Jess REJOICED!!! to know that a) someone else was pretty sure that lizards poop and b) someone else’s lizards also poop in black and white. Here is a picture of said bi-color poop, in case you yourself ever find it necessary to identify the defecation of a Ugandan lizard:

(I mean, really, you never know. One year ago, did Jess think she would be a Ugandan lizard poop expert? HECK NO.)

Jess concluded that her original lizard poop hypothesis was correct. She also concluded that a lizard had munched on her tomato; her counter was near a window, and lizards loved to hang out by her windows to catch the bugs. The curtain even hung down to the counter, enabling easy lizard access. Jess thought, “Oh well, it was just a one-time thing. Only a tomato.”

Sarah went home to work, Jess also did some work. At the end of the day, Jess came home. She was hungry. She went to check out her food situation. She pulled back the cloth from the cloth-covered tray, and what did she find?

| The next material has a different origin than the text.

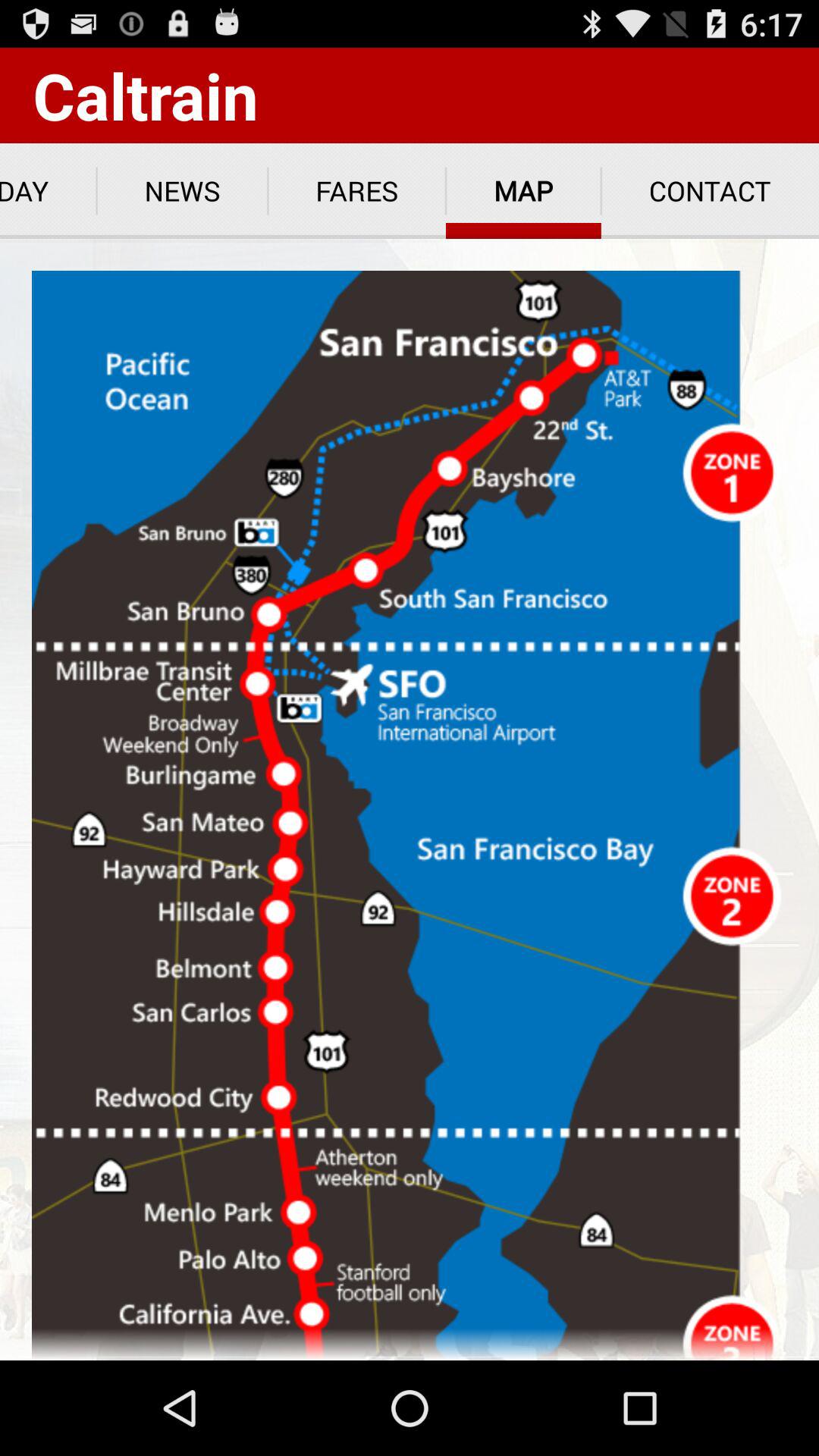
choose the icon to the right of today (181, 190)
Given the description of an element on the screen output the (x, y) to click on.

Another tomato. EATEN. Jess recognized that this was clearly her own fault for leaving her tomatoes in the same exact place, but she was still highly annoyed. Jess ate tomatoes every week, and kept them in the same place every week. Her tomatoes had never been eaten before, and now twice in one day???

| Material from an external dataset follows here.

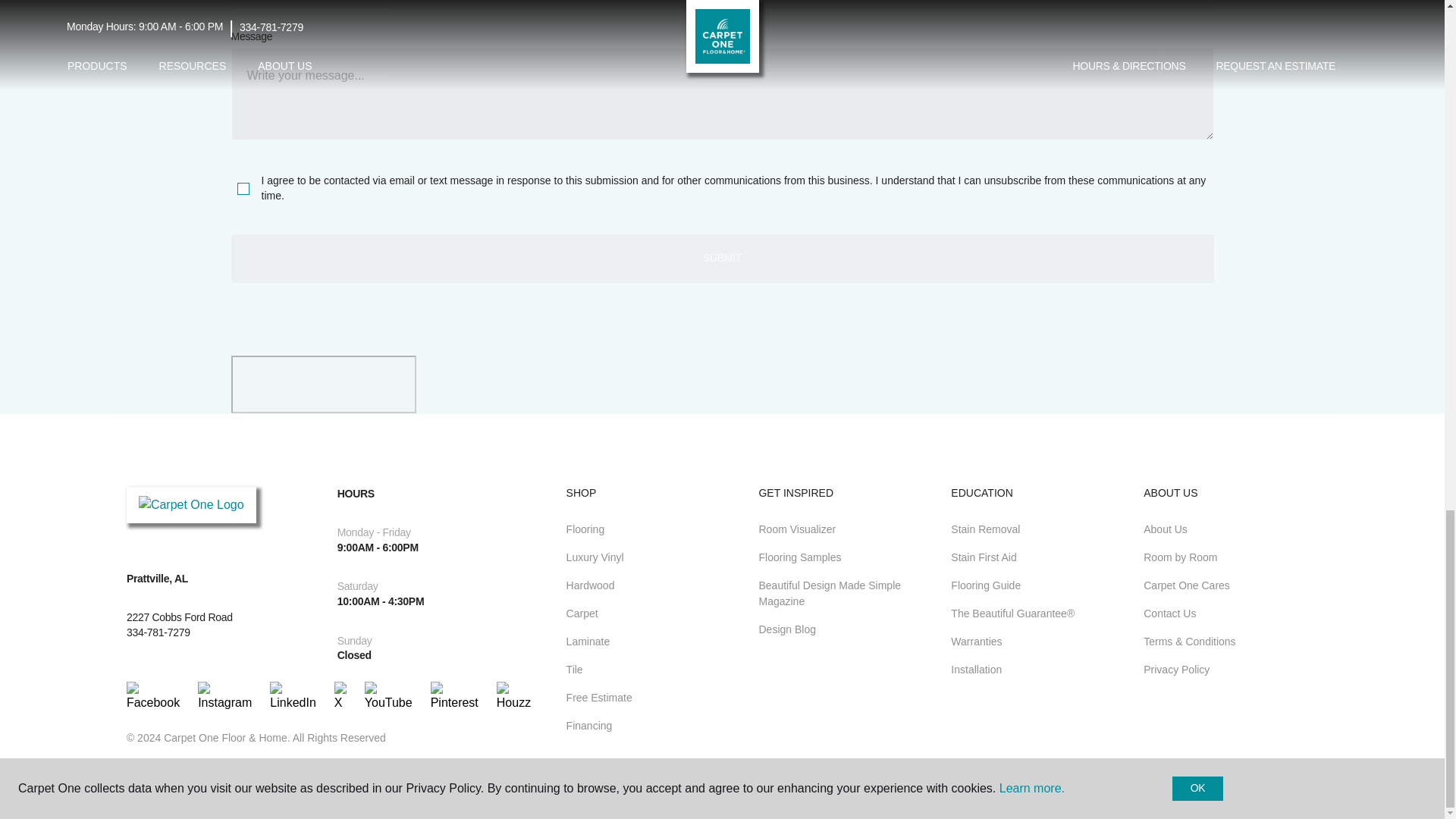
PostalCode (471, 4)
MyMessage (721, 93)
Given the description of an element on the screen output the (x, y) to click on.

Here is a picture of one of Jess’s many lizards (this one is a baby). He is thinking, "I may look cute and harmless, but watch out! I will gobble your tomatoes and make no apologies."


And here is a picture of Jess and her second (eaten) tomato. Jess was thinking, “Are you inconsiderate, malevolent lizards TRYING to get on my nerves??? Do you think that this is a joke? That I just buy tomatoes for the fun of it? Do you think this is FUNNY?”



Then Jess realized that, well, maybe this was a little funny. She smiled:



Jess also developed a new hypothesis: Ugandan lizards have teeth. That’s pretty darn funny right there.

Jess has now decided to keep her perishable food inside a pot, with a lid. Jess is saddened by the fact that she can no longer think of her lizards as cute, friendly, helpful bug-eaters, for now she knows that a cloth-covered tray poses no threat to these blood-thirsty, black-and-white-pooping, ferocious tomato-scarfers!


WITH TEETH!!!

4 Comments:

At 20 March, 2007, Anonymous Anonymous said...

Nakivumbi,

Just think of all the meals out you will enjoy in the future as the guest of family and friends yearning to hear your wonderful Uganda stories. So those leapin' lizards may cost you a tomato or two now, but they've given you priceless and hilarious tales to regale us with when you return. (Now, doesn't that make you feel so much better ;-)

 
At 02 April, 2007, Anonymous Anonymous said...

All righty then! Wow, lizard poop. Did not know that it had a specific look, but then really never gave it a thought until now!!! What were they eating before you bought them tomatos? Also, I did not know that lizards had teeth. Not quite the harmless, cuddly creatures they want you to believe they are.

 
At 04 April, 2007, Anonymous Anonymous said...

Hey, past Uganda PVC here. Stumbled on your blog while looking forinfo for an antro class. How very familiar it all is. I haven't read very far but I'm oh so enjoying your tales.
Strange to think that no one who I knew there is still there (PCV wise obviously). Would love to pick your brain over the whole night walkers situation and what's actually happening now.

Oh, and my advice - IRON everything, even your underwear! Really, it did happen to me.

 
At 18 February, 2009, Anonymous Anonymous said...

wow. i need to go to bed, but can't stop reading.